Primary LanguagePython

Icon Languange Modeling Project

This project generates icon language models from corpus-less icon set. This projects provides the code used for the process and experiments described in Compositional Language Modeling for Icon-Based Augmentative and Alternative Communication written by Dudy and Bedrick. In the paper you can find more details about the motivation and the context for this research.

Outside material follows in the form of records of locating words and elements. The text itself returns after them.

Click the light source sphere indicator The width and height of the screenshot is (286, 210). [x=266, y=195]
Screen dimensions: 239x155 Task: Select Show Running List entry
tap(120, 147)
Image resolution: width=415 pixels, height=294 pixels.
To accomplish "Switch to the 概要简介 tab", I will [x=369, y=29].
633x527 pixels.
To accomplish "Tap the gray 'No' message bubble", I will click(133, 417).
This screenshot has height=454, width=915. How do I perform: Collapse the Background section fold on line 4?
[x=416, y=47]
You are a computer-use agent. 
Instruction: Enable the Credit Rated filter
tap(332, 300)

@inproceedings{dudy-bedrick-2018-compositional,
    title = "Compositional Language Modeling for Icon-Based Augmentative and Alternative Communication",
    author = "Dudy, Shiran  and
      Bedrick, Steven",
    booktitle = "Proceedings of the Workshop on Deep Learning Approaches for Low-Resource {NLP}",
    month = jul,
    year = "2018",
    address = "Melbourne",
    publisher = "Association for Computational Linguistics",
    url = "https://www.aclweb.org/anthology/W18-3404",
    doi = "10.18653/v1/W18-3404",
    pages = "25--32"
}

The code was written by Shiran Dudy.

Additional requirements to run the code are:

  • python3
  • nltk for python
  • An icons' meta data file. Each icon should have its name and synonyms associated with it in the file. Here, I assume the XML file is the icons metadata file of Symbolstix.
  • A corpus that contains textual sentences in which the icons (name/synonyms) are found.
  • A pretrained word embedding set. The icon terms (mainly the synonym should be represented in this set).

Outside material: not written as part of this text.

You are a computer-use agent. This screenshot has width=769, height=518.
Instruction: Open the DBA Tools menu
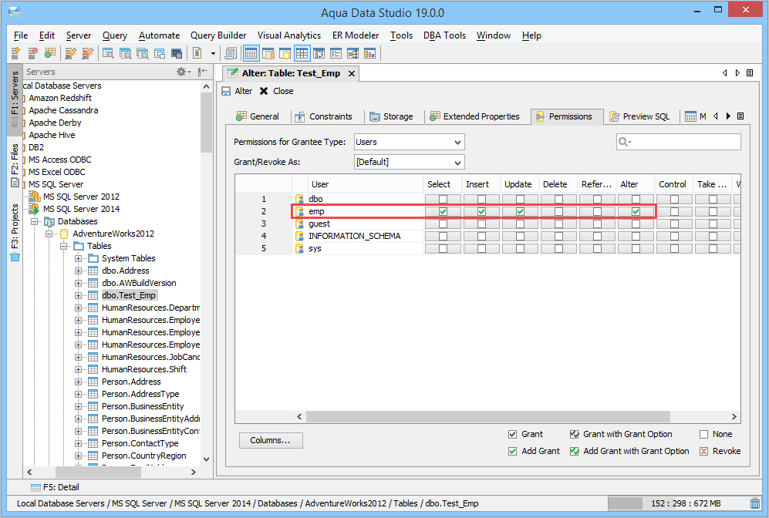pyautogui.click(x=444, y=35)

Optional, but recommended is to follow the fast version of the process (fond in the appropriate folder). There you will be required to have

The dataprep part of the code generates the simulated icon corpus. This part requires slurm for the fast_version.

The modeling part trains and tests the icon language models. This part requires slurm and gpu for the fast_version

The modeling part can be replaced by any alternative language modeling learning method. I slightly modified the basic approach borrowed from word langauge modeling and adapted it to large vocabularies using nce.